I would strongly suggest that you write the code for both and time it. It's pretty simple to do this and you'll get an answers that is not a generic "rule of thumb" but instead a very specific answer that holds for your problem domain.
Vance Morrison has an excellent post about micro benchmarking, and has a tool that makes it really simple for you to answer questions like this...
http://msdn.microsoft.com/en-us/magazine/cc500596.aspx
If you want my personal "rule of thumb" then it's that RegEx is often slower for this sort of thing, but you should ignore me and measure it yourself :-)
If, for non-performance reasons, you continue to use Regular Expressions then I can really recommend two things. Get a profiler (such as ANTS) and see what your code does in production. Then, get a copy of the Regular Expression Cookbook...
http://www.amazon.co.uk/Regular-Expressions-Cookbook-Jan-Goyvaerts/dp/0596520689/ref=sr_1_1?ie=UTF8&s=books&qid=1259147763&sr=8-1
... as it has loads of tips on speeding up RegEx code. I've optimized RegEx code by a factor of 10 following tips from this book.
The answer (as usual) is that it depends.
In your particular case, I guess the alternative would be to do the regex "this|that" and then do a find. This particular construct really pokes at regex's weaknesses. The "OR" in this case doesn't really know what the sub-patterns are trying to do and so can't easily optimize. It ends up doing the equivalent of (in pseudo code):
for( i = 0; i < stringLength; i++ ) {
if( stringAt pos i starts with "this" )
found!
if( stringAt pos i starts with "that" )
found!
}
There almost isn't a slower way to do it. In this case, two contains() calls will be much faster.

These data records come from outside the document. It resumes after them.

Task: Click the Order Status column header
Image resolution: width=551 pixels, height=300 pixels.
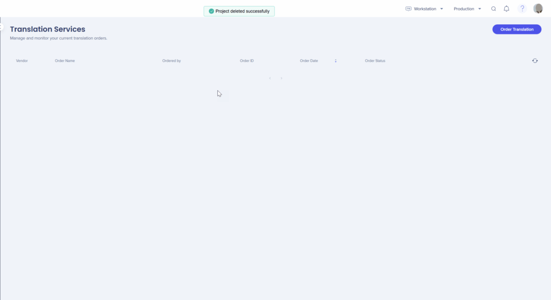Action: pyautogui.click(x=375, y=61)
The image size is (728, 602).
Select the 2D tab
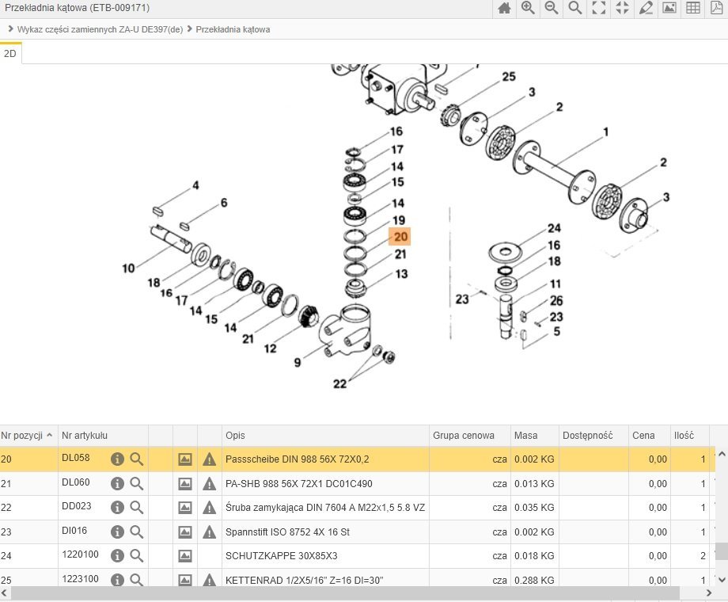tap(10, 54)
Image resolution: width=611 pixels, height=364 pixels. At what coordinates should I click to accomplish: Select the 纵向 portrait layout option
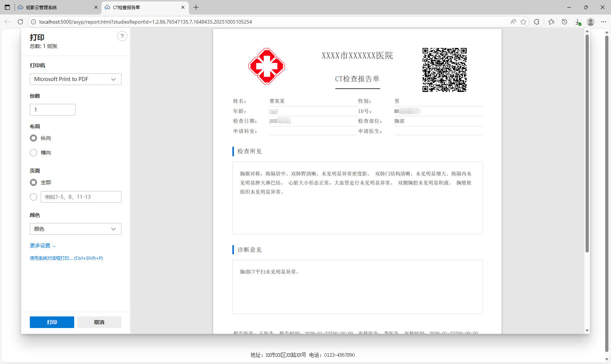pyautogui.click(x=33, y=138)
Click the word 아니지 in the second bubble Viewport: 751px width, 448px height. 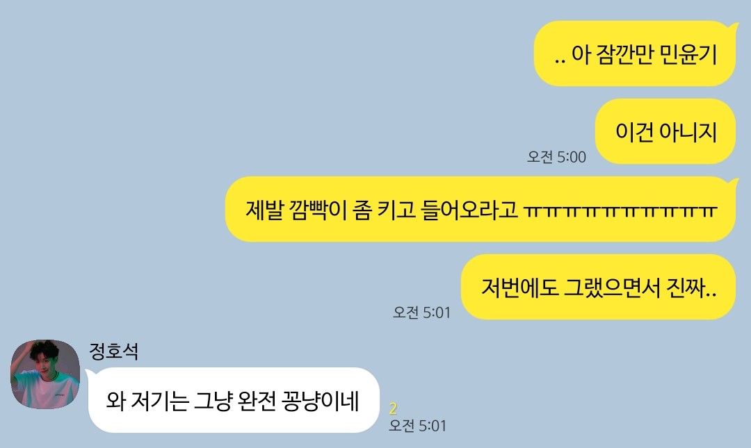(x=688, y=132)
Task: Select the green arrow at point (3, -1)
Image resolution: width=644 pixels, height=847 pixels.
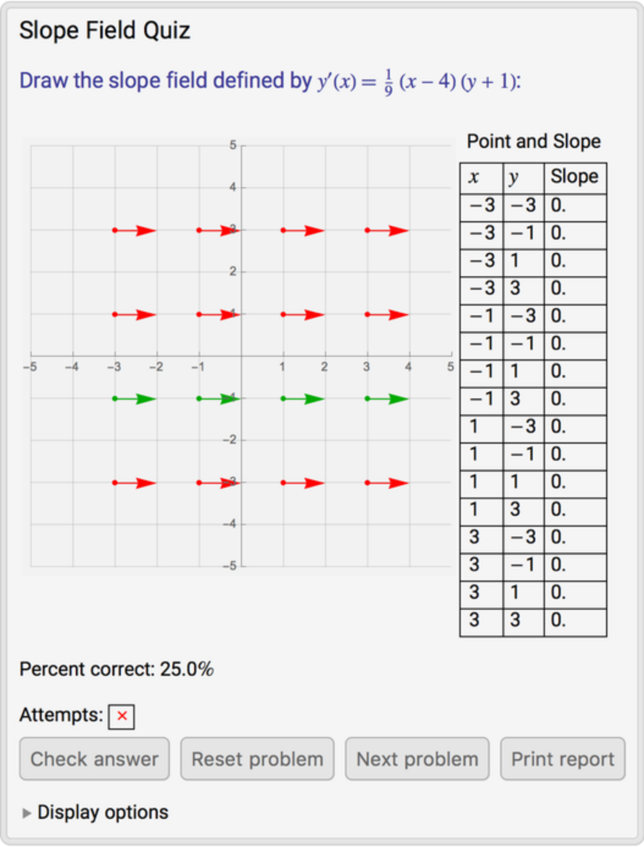Action: tap(387, 399)
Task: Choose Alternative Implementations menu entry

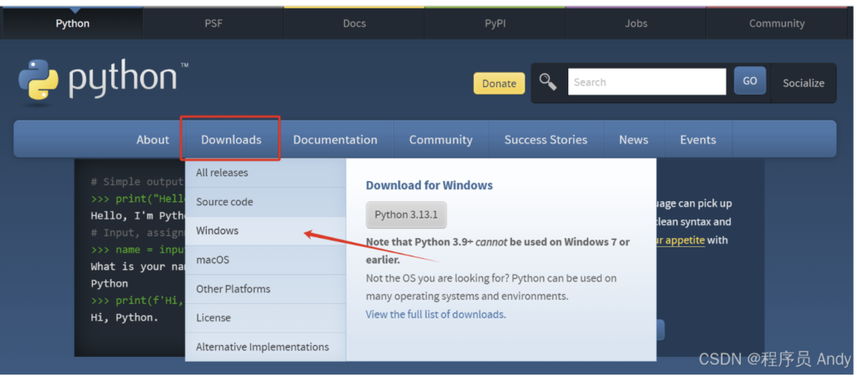Action: tap(262, 347)
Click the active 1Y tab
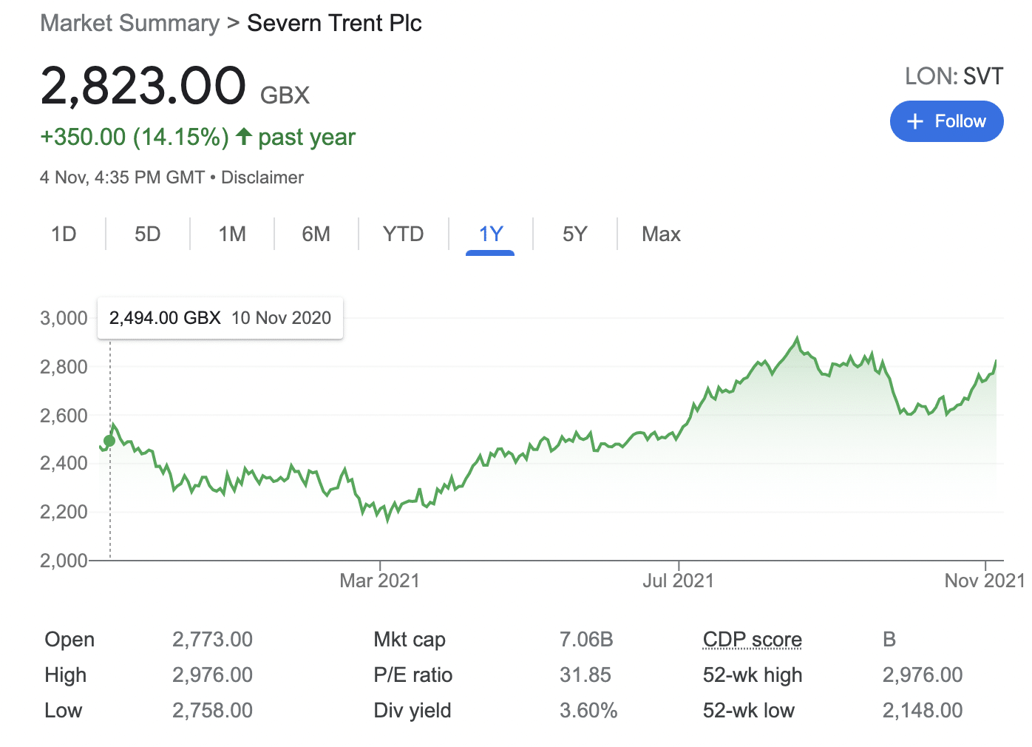 click(x=490, y=234)
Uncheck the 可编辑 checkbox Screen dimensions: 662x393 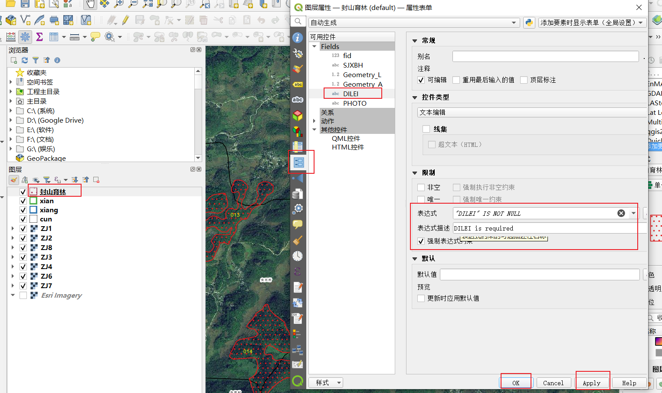[x=420, y=80]
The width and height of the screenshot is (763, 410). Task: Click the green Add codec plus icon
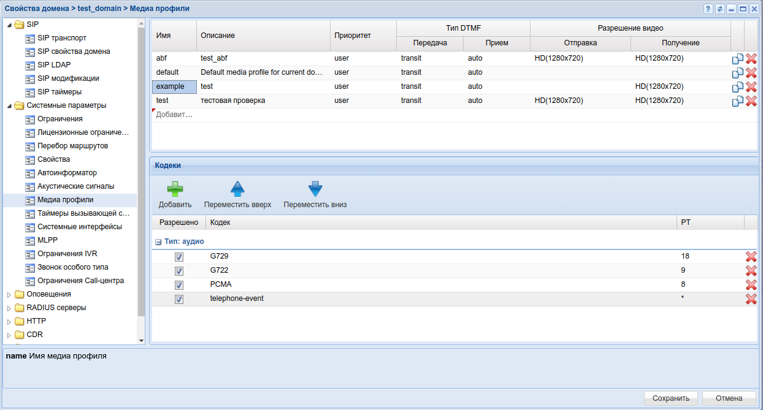[175, 189]
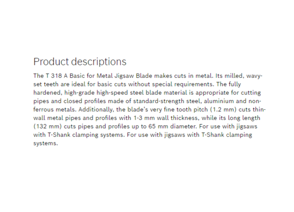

On the other hand, a full match on: ".*this.*|.*that.*" may optimize better.
To me, regex should be used when the code to do otherwise is complicated or unwieldy. So if you want to find one of two or three strings in a target string then just use contains. But if you wanted to find words starting with 'A' or 'B' and ending in 'g'-'m'... then use regex.
And then you won't be so worried about a few cycles here and there.